The $15 Volvo

By
Photograph of two cars in a demolition derby smashing into each other.

Definitely worth $15.

In the conversation about AI coding, lots of organizations are promising to completely change the way software is developed. You will tell the computer what you need, AI will build it, and it will be good. Companies like Bolt and v0 offer impressive abilities to spin up websites or other software tools just using words. It’s still early days, but eventually, they say that if you can describe it, you’ll have it.

This creates a problem—around the office, we call it “the $15 Volvo problem.” Building a website that looks nice and sits around on the web is a relatively low-risk proposition. That’s an okay application for AI. Others might include making a recipe-tracking app, or a tip calculator.

But the category of software that drives a huge part of IT services is…enterprise software. For years, we’ve joked that people who buy enterprise software are looking for something like a Volvo—boxy and kind of ugly, but designed to last a long time, and built for safety first.

Meanwhile, we’re hearing more and more from people who want to use AI in their company but are getting pitched “enterprise AI.” That’s turning out to be lots of chatbots in a suit—thin layers over ChatGPT and similar tools.
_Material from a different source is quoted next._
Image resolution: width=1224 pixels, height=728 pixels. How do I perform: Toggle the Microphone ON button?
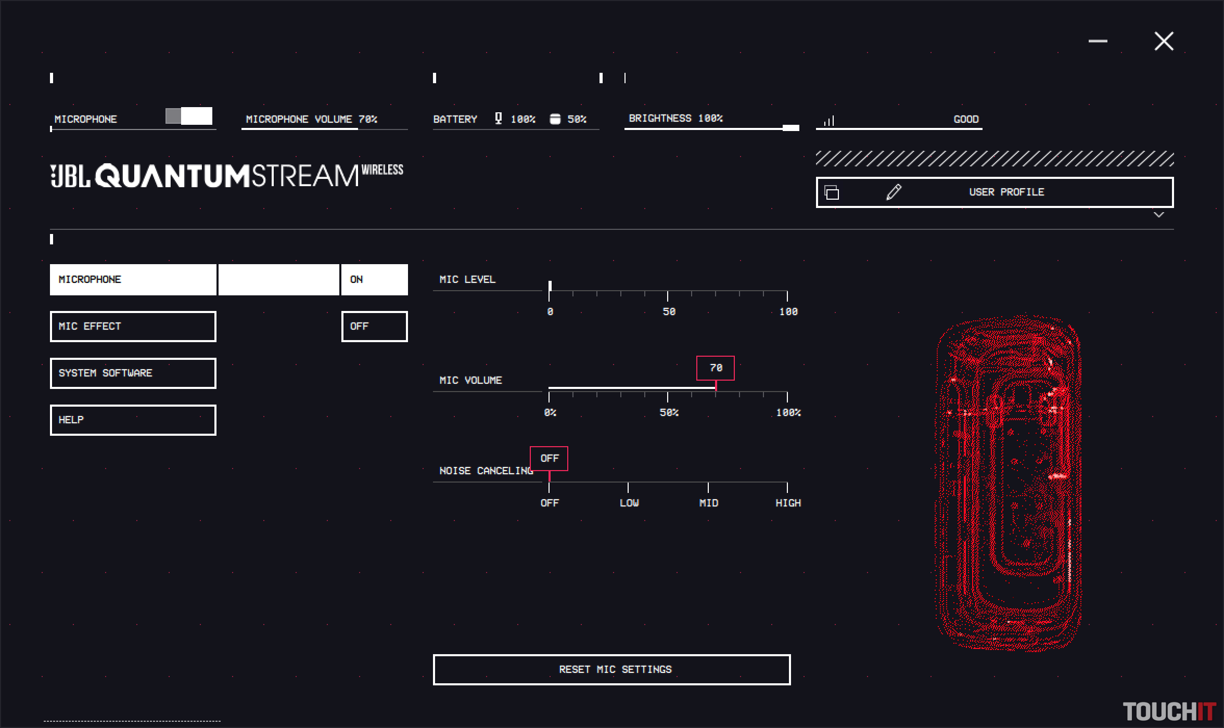(x=374, y=280)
They’re being told it will analyze their documents, fix their code, improve their development tools. It will be just as solid as the big, old systems they’re used to—but much cheaper and faster.

But these buyers don’t think, “Oh, finally!” They are risk-oriented and suspicious. They’ve just been offered the $15 Volvo. “It’s just as good as before, but we can manufacture it in minutes and it only costs $15.”

If I offered you a “Volvo” for $15, would you put your children in it? Your pets? Your groceries? How much would you trust a $15 Volvo? What would your expectations be? If you got into a crash, would you be surprised if the airbags didn’t deploy? Would you be shocked if the doors fell off, or if the engine shot up into the sky?

A $15 Volvo doesn’t excite them. It terrifies them.

You can build a lot—a lot!—of software in minutes with AI. Some of that software even works. And this is powerful and surreal and exciting, but there’s another reality: You’re creating enormous technical debt and risk every time you use AI to code. All that code is going to keep running, and it will need updates and maintenance. People can say, “That’s okay, AI will fix the problems,” but that’s a bet, not a strategy.

So while AI is rapidly changing everything from image creation to student-essay writing, I think the future of enterprise software—and enterprise is where the money is!—will be a slower process. If I were in the market for an AI-powered business-software solution, these are the questions I would ask:

  • What systems, libraries, and tools were used to make this tool, and what LLMs were consulted?
  • Where exactly are there calls to systems like ChatGPT, and where is there “native” code?
  • When is my data shared with AI LLMs?
  • If things break, will a human evaluate what broke and fix it?
  • What processes were used to build this, and how was the code developed and tested?
  • How will changes be made and evaluated?
  • Why wouldn’t I just do this myself if I can just tell AI to do it? What value do you provide?

I think the most important metric in the future will be, “How much of this system was developed by people and how much was AI?” 

Ultimately, the promise of a lot of AI tools right now is the $15 Volvo—and that’s because what it does, generating code quickly and often at a good level of quality, seems so miraculous. But what business buyers want is a Volvo that gets delivered on time, has incredibly clear diagnostics, needs less maintenance (and when it needs it, a human checks the work). And sure, they want it to cost a lot less. But it’s going to take some time to figure this out—and it’s important to remember that business people buy products for safety, not style.